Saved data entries
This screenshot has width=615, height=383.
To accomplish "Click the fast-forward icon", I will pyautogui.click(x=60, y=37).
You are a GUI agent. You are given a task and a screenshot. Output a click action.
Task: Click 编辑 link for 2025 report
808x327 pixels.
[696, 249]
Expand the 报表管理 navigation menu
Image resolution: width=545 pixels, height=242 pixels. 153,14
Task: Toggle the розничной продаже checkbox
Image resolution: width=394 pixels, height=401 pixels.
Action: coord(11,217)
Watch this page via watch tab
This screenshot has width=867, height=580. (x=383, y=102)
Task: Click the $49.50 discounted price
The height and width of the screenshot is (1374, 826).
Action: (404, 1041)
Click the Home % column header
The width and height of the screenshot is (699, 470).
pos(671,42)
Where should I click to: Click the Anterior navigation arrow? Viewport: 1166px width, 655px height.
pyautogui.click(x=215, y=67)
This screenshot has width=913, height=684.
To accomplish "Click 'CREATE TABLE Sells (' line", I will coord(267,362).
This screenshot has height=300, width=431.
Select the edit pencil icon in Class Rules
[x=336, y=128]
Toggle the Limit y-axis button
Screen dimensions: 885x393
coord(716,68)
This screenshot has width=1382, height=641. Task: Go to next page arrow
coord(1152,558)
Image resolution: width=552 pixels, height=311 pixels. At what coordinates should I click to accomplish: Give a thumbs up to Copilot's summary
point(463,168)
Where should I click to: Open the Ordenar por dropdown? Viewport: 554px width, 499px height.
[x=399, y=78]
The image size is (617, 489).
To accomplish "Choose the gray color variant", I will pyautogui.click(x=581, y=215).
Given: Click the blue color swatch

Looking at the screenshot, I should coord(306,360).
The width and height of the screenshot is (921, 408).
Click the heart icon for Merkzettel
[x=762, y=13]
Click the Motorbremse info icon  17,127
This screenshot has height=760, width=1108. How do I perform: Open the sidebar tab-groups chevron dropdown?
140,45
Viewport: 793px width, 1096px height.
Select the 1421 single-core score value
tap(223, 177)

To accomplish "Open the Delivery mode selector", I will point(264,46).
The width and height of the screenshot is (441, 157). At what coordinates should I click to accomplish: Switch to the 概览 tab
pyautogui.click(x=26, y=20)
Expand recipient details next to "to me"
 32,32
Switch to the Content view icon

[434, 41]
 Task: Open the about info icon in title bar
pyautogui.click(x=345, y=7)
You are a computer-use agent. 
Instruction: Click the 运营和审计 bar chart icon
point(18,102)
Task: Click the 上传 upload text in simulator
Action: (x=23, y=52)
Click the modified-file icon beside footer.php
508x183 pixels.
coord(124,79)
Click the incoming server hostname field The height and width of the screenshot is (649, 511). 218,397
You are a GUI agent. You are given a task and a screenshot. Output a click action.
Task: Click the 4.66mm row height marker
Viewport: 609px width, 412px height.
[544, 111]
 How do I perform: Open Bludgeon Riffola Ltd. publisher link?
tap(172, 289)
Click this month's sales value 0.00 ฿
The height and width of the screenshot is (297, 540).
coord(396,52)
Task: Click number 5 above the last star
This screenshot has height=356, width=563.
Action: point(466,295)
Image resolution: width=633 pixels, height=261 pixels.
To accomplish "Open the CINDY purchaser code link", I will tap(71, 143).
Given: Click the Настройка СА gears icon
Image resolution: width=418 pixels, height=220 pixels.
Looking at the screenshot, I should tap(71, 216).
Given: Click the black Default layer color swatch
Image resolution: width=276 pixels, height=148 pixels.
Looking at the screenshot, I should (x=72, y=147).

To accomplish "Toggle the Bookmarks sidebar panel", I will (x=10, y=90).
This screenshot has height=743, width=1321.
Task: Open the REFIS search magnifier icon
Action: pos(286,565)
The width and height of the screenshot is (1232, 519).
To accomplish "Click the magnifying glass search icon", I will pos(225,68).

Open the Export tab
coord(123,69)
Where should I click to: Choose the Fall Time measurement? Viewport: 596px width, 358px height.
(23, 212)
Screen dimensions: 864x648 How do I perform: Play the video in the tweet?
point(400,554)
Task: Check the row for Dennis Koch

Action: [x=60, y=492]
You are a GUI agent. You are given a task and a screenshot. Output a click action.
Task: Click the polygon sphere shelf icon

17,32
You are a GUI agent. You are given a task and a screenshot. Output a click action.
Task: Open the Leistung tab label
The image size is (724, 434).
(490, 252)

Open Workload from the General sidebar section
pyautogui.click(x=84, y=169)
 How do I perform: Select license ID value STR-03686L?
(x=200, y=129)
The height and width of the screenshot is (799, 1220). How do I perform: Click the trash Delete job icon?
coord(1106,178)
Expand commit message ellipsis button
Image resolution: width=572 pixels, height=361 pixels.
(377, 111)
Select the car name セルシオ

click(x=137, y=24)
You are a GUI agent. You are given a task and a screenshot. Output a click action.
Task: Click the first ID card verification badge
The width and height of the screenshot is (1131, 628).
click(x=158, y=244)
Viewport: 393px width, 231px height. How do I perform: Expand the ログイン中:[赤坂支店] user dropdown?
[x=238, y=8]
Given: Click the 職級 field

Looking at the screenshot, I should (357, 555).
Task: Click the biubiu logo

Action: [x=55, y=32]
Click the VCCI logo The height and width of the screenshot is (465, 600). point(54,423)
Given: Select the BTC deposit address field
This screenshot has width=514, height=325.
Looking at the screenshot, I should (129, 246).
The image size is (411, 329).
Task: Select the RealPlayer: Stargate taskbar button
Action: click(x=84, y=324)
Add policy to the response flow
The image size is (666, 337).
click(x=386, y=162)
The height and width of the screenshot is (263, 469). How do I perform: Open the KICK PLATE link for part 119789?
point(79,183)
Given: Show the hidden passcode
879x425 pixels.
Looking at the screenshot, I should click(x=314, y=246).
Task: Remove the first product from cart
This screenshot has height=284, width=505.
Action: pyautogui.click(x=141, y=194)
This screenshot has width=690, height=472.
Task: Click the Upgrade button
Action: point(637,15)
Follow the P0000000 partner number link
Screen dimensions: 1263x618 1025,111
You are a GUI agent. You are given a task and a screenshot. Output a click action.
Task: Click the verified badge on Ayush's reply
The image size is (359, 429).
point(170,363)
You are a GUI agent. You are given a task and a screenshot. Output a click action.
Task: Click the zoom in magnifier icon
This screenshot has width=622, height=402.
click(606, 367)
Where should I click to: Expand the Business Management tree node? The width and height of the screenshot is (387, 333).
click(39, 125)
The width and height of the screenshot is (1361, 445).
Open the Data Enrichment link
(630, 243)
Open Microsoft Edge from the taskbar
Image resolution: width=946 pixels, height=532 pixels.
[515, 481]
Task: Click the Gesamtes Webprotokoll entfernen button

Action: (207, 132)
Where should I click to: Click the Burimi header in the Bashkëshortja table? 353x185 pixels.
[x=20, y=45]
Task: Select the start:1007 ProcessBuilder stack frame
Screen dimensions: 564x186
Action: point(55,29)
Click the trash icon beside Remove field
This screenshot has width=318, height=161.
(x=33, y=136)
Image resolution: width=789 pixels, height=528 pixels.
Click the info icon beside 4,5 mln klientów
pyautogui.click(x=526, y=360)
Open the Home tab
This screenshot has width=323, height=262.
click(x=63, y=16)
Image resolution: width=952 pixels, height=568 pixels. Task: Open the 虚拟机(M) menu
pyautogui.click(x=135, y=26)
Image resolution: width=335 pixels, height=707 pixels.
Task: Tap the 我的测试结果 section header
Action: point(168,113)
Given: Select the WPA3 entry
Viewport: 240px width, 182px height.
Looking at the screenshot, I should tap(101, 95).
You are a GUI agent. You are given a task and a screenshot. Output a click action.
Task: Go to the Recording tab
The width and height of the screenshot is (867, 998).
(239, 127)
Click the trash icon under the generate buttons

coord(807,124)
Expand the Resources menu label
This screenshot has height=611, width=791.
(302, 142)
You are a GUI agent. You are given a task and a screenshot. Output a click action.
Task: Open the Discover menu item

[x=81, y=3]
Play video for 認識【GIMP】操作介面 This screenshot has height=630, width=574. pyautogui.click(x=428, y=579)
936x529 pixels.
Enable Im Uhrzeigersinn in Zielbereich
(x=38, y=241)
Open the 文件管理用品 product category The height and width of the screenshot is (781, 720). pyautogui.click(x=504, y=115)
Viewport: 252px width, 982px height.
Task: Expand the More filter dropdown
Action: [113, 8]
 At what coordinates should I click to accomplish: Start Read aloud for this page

Aim of the task
Copy every line in the entries above that has the string "badge" in it.

Solution for this exercise
Task: Click the first ID card verification badge
Task: Click the verified badge on Ayush's reply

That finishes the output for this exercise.